What to produce> Retype the whole listing that follows, with nothing added or left out.

Provided data>
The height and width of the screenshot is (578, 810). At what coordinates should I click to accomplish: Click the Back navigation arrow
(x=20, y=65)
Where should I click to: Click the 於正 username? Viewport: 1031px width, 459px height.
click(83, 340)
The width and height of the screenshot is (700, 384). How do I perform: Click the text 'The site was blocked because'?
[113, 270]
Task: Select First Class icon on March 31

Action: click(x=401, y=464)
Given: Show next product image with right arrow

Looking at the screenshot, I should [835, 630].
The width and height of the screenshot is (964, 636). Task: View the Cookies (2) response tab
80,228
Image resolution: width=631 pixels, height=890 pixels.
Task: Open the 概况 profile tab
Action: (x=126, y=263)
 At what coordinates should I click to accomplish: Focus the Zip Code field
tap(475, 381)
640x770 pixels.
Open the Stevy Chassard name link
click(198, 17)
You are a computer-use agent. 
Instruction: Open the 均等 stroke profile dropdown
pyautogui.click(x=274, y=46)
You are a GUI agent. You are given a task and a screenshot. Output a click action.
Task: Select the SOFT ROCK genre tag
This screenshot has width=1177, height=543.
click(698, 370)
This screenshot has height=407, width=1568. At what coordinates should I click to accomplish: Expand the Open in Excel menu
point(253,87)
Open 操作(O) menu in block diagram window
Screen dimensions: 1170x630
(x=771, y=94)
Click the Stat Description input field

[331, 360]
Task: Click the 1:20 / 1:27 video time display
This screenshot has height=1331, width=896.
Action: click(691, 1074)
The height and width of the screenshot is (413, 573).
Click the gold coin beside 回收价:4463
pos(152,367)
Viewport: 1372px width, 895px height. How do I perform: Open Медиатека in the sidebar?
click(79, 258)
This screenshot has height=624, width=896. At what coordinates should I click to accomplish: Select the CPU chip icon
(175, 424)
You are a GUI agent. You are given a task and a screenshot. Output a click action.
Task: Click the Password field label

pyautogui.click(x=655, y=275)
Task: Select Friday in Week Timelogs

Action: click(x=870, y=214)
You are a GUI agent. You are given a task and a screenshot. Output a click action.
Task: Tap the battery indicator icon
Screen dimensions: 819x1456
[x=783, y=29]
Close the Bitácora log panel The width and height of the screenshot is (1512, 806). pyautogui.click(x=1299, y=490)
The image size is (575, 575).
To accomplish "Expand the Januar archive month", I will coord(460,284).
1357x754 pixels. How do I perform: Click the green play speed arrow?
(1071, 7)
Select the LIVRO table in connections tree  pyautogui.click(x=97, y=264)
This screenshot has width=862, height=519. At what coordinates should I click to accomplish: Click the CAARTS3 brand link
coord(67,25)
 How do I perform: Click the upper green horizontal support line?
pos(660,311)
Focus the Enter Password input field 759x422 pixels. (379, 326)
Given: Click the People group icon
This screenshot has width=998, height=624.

Answer section>
The height and width of the screenshot is (578, 810). At what coordinates should I click to accomplish: Click the Back navigation arrow
(x=20, y=65)
Where should I click to: Click the 於正 username? Viewport: 1031px width, 459px height.
click(83, 340)
The width and height of the screenshot is (700, 384). How do I perform: Click the text 'The site was blocked because'?
[113, 270]
Task: Select First Class icon on March 31

Action: click(x=401, y=464)
Given: Show next product image with right arrow

Looking at the screenshot, I should [835, 630].
The width and height of the screenshot is (964, 636). Task: View the Cookies (2) response tab
80,228
Image resolution: width=631 pixels, height=890 pixels.
Task: Open the 概况 profile tab
Action: (x=126, y=263)
 At what coordinates should I click to accomplish: Focus the Zip Code field
tap(475, 381)
640x770 pixels.
Open the Stevy Chassard name link
click(198, 17)
You are a computer-use agent. 
Instruction: Open the 均等 stroke profile dropdown
pyautogui.click(x=274, y=46)
You are a GUI agent. You are given a task and a screenshot. Output a click action.
Task: Select the SOFT ROCK genre tag
This screenshot has width=1177, height=543.
click(698, 370)
This screenshot has height=407, width=1568. At what coordinates should I click to accomplish: Expand the Open in Excel menu
point(253,87)
Open 操作(O) menu in block diagram window
Screen dimensions: 1170x630
(x=771, y=94)
Click the Stat Description input field

[331, 360]
Task: Click the 1:20 / 1:27 video time display
This screenshot has height=1331, width=896.
Action: click(691, 1074)
The height and width of the screenshot is (413, 573).
Click the gold coin beside 回收价:4463
pos(152,367)
Viewport: 1372px width, 895px height. How do I perform: Open Медиатека in the sidebar?
click(79, 258)
This screenshot has height=624, width=896. At what coordinates should I click to accomplish: Select the CPU chip icon
(175, 424)
You are a GUI agent. You are given a task and a screenshot. Output a click action.
Task: Click the Password field label

pyautogui.click(x=655, y=275)
Task: Select Friday in Week Timelogs

Action: click(x=870, y=214)
You are a GUI agent. You are given a task and a screenshot. Output a click action.
Task: Tap the battery indicator icon
Screen dimensions: 819x1456
[x=783, y=29]
Close the Bitácora log panel The width and height of the screenshot is (1512, 806). pyautogui.click(x=1299, y=490)
The image size is (575, 575).
To accomplish "Expand the Januar archive month", I will coord(460,284).
1357x754 pixels. How do I perform: Click the green play speed arrow?
(1071, 7)
Select the LIVRO table in connections tree  pyautogui.click(x=97, y=264)
This screenshot has width=862, height=519. At what coordinates should I click to accomplish: Click the CAARTS3 brand link
coord(67,25)
 How do I perform: Click the upper green horizontal support line?
pos(660,311)
Focus the Enter Password input field 759x422 pixels. (379, 326)
Given: Click the People group icon
This screenshot has width=998, height=624.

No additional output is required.